Saturday, 13 February 2016

Toys from home

I've done some Googling around and discovered that most kindergarten teachers have a 'Toys from home' policy. 

I'm not 'most kindergarten teachers' and I like to be a bit different. I started a discussion group with the parents from my kinder because many had questions about whether children should bring toys from home. There were a variety of perspectives. This is mine:

If children have comfort items this means that they must need them. I believe that children should decide when to give up their comfort items, and that most do decide this at a young age. Children who need comfort items are not feeling completely secure. Taking aware their comfort items means taking away their security, and we don't want to do that. They won't learn unless they feel secure.
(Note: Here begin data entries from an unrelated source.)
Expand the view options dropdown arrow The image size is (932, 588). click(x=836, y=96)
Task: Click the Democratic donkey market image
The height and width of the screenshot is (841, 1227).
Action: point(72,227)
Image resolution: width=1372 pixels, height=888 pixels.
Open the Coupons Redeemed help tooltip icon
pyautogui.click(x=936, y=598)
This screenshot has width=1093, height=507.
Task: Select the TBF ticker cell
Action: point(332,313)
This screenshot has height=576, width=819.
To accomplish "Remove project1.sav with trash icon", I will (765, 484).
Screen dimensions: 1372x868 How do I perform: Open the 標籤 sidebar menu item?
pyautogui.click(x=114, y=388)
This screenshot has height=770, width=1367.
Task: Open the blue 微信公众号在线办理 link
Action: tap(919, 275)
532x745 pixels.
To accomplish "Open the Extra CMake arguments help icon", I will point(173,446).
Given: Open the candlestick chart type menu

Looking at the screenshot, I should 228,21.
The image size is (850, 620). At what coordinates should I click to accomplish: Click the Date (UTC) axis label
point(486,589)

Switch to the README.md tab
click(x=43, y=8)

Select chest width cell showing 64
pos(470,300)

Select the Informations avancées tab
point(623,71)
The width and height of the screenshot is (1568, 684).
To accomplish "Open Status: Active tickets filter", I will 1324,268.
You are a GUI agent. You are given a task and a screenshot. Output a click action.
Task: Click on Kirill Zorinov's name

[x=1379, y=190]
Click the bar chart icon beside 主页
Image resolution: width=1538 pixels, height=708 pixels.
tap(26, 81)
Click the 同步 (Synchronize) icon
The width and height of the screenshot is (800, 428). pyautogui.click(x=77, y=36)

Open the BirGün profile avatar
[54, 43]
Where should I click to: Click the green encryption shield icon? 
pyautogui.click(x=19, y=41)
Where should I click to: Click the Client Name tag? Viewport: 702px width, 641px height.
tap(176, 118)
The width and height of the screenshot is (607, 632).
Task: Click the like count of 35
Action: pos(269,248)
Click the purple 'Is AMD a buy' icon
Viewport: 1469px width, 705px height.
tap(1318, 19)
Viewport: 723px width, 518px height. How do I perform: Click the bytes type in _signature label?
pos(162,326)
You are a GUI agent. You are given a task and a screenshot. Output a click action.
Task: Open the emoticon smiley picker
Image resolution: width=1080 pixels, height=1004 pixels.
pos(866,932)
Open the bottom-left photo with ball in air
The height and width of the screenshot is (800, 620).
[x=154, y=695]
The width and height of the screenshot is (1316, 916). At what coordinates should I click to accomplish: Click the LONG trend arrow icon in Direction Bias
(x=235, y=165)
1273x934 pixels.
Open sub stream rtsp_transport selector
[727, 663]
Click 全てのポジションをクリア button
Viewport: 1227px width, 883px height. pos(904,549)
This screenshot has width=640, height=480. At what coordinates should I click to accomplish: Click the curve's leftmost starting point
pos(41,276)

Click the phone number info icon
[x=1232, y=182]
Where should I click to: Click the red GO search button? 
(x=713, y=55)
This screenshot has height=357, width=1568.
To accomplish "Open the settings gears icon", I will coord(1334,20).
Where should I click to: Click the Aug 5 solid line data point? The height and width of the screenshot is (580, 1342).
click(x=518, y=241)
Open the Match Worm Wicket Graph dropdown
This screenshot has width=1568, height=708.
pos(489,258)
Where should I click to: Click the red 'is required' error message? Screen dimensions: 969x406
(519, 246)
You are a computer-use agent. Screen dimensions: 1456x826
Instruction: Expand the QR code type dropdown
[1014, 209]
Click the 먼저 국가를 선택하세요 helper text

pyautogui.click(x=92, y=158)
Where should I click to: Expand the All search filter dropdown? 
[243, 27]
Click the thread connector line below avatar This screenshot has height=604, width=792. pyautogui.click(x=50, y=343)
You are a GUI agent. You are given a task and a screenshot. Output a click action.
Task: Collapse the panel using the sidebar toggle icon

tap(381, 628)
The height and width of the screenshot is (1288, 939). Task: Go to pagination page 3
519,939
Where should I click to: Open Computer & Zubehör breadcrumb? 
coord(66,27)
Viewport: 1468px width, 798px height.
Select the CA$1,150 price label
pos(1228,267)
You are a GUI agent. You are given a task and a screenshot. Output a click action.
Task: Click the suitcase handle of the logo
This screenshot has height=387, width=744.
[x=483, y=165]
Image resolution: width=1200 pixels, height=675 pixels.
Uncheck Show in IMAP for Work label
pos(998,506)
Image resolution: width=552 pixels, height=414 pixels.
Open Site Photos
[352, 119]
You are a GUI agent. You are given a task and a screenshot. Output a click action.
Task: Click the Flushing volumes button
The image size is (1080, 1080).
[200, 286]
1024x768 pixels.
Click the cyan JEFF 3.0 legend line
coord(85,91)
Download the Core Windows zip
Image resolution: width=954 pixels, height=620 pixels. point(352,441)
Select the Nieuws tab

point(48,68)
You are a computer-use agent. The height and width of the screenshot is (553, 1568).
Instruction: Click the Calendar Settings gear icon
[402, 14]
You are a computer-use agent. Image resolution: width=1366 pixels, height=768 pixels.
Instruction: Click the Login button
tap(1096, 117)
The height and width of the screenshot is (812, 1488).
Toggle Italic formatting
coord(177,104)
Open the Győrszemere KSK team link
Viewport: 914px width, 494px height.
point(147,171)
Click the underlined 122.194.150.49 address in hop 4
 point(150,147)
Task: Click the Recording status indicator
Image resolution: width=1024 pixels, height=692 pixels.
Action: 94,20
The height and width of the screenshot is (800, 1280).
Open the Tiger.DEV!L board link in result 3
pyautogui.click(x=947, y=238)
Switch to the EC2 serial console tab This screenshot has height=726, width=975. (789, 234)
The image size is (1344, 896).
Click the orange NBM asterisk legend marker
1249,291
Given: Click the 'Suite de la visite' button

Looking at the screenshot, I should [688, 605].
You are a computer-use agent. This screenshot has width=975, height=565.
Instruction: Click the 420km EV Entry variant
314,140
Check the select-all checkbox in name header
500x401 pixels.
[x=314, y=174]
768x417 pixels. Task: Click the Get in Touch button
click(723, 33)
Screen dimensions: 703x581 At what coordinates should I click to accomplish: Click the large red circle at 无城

Toys from home reflect children's interests and home lives. To deny that children have a life away from kinder is to deny part of children's identity. Our aim should be to bridge the gap between home and kinder, to respect children for who they are and for what they love, and to try to identify with their world. Children will build strong relationships with adults who make an effort to enter their worlds. They will therefore be more responsive to the learning opportunities that we offer them.

During my past few years in kinder I have chosen to view home toys as I would any other toys in the service. I don't distinguish between them. I don't view home toys as bad and kinder toys as somehow more valuable. Toys are toys. It's how they are used that matters.

Between four and five children become much more socially motivated. This becomes so clear during the kinder year. They come to kinder to see their friends and they can't wait to show their friends their toys from home. As one parent said, these toys become their social capital. Children combine the centre's equipment and toys with their toys from home to create imaginative play. Rather than becoming an object that the child plays with at home in isolation, the home toy becomes a common interest, a shared joy, a means of forging and maintaining relationships amongst peers.

I don't ask children to share their toys from home. These are their belongings. I wouldn't ask them to share their water bottle or their school bag. Children need to learn about ownership. If children are reluctant to share their own toys it is usually because they are protective of them. They understand their worth and they have value to them. It is normal to want to protect your belongings if you are unsure that others will be respectful of them. I would prefer that children learn this, rather than that have a lack of understanding of value and therefore waste or destroy property.

Maybe some children are allowed to bring more toys from home than others are. Maybe a child doesn't choose to share their toys from home, maybe somebody's toy from home is lost. Life is full of disappointments and these are tiny ones. This is part of children's learning. Without resilience happiness is difficult to obtain. Allowing children to learn to delay gratification is a precious gift that will change their life. Why do we see this as a bad thing?  

As a side note, the thought of doing 'Show and Tell' with four year-olds makes me hyperventilate. Don't ask it of me. Life is too short!